Normally on Kalvos & Damian's New Music Sesquihour Expansive, we advise you to sit back while listening, but today, due to the musicological semantics involved, we recommend that you lean forward and balance on your haunches, adopt the position which, if you were on Sunset Boulevard in Hollywood any time after 7pm, could earn you 50 bucks for an hour's mostly leisure work. Okay, now that you're on your haunches, let's take a moment to do some deep breathing, relax your consciousnesses, get on the same ontological plane as, say, asphalt. Breath in, breath out ... breath in ... all right, that's enough, we don't want to hyperventilate. And as long as you're in this position, let's continue with a set of Kalvos & Damian's auditory aerobic exercises, which will better prepare your ears for the musical selections on today's show. Ready? Okay, press your hands over your ears firmly so as to block out all sounds, and then when I say release, you ... wait a moment, there's a non-sequitur in here somewhere. Okay, forget the aerobics, and forget the haunching, too, just sit back and (send money to WGDR) enjoy the rest of the afternoon, never mind the plight of our lack-of-funding little program, which is another story.

It's Our Miss Tiss Day today, or so I'm told, because I haven't been able to find any reference anywhere to a Miss Tiss. "Our Miss Brooks" was a fine 1950s TV sitcom starring Eve Arden and Gale Gordon, but Our Miss Tiss, to my admittedly suspect knowledge, was not.

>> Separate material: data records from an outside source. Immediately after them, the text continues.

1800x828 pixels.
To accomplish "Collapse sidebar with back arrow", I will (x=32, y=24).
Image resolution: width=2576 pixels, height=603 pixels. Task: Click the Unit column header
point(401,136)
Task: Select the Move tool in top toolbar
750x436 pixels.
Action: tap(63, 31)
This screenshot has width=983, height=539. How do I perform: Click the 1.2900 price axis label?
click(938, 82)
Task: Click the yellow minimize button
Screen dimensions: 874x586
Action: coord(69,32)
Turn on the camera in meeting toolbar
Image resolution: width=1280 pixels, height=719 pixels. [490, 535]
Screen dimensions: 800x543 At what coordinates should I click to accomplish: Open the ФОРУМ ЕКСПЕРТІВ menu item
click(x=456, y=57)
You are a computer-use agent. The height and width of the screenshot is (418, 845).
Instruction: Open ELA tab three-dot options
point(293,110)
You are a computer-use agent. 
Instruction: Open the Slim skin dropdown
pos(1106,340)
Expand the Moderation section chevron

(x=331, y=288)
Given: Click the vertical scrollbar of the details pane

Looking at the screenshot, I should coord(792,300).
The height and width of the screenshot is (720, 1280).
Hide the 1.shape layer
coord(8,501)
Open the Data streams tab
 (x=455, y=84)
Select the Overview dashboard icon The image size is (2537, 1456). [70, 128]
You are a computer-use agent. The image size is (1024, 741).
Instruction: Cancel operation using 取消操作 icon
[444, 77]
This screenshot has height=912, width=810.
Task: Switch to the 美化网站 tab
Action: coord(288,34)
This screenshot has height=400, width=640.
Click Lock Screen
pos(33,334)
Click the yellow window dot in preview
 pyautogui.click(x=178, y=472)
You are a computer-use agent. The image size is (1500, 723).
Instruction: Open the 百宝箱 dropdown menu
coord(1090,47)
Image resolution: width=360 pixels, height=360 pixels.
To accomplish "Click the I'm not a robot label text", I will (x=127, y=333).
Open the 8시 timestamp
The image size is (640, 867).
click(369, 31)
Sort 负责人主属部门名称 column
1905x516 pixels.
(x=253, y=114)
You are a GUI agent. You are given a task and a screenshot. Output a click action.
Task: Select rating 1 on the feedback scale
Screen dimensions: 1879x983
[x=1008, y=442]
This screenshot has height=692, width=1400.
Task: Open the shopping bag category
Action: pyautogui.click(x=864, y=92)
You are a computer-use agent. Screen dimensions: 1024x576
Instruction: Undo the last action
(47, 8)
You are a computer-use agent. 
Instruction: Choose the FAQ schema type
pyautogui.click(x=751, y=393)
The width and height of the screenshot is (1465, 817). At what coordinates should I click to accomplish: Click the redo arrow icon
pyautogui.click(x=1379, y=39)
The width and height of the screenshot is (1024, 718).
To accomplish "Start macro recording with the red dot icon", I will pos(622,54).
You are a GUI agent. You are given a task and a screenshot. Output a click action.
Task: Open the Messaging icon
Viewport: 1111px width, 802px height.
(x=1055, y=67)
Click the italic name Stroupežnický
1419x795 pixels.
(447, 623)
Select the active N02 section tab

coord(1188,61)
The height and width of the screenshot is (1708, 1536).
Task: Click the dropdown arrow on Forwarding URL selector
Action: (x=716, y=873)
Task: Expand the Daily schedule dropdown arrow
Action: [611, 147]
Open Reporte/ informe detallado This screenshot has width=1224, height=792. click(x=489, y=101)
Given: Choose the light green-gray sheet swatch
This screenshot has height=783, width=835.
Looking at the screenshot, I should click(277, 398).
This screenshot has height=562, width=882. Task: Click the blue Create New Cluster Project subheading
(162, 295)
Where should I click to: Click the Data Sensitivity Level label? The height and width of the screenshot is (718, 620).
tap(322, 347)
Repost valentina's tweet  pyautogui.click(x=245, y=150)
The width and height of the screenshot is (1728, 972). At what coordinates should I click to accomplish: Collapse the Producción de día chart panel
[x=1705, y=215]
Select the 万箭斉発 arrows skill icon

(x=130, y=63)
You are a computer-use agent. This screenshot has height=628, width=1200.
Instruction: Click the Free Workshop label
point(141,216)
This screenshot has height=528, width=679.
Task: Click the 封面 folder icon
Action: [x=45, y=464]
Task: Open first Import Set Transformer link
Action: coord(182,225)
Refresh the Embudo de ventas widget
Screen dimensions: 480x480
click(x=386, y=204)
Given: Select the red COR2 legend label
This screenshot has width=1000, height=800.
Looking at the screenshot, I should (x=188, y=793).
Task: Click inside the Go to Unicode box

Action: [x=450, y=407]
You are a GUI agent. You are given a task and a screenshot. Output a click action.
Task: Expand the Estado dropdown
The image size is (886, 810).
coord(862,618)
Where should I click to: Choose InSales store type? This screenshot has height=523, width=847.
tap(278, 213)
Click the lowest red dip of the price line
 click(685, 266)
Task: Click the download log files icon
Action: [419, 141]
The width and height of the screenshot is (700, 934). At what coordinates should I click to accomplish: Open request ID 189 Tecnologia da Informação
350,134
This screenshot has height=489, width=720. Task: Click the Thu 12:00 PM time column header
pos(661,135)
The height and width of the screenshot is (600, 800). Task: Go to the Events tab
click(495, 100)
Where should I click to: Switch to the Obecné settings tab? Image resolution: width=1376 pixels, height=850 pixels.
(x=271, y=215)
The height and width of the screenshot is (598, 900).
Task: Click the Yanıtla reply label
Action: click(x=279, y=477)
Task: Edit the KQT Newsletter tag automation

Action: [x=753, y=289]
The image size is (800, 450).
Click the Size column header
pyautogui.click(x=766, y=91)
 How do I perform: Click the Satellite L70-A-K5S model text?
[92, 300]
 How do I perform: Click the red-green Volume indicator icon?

I guess it's simply another one of those unexplainable mysteries which frequent that amorphous pool of fatty acids called le flambeau oriange.

More relevantly, today is the 50th anniversary of the last hurrah of Jerome Kern, composer of thousands of songs, including this one. (The Last Time I Saw Paris)

"The Last Time I Saw Paris," by Jerome Kern who, had he heard this rendition, might not have hung around until 1945.

This portion of Kalvos & Damian's New Music Sesquihour has already been subliminally implanted in your consciousness, along with one other item which we're not yet at liberty to reveal.

And now, here to tell us more about the stage manager of the Flying Karamozov Brothers, Fyodor Dostoyevsky, whose birthday it is today, I can find no reason whatever for delaying to you any more the vocal semblance of he who is usually Kalvos, the end.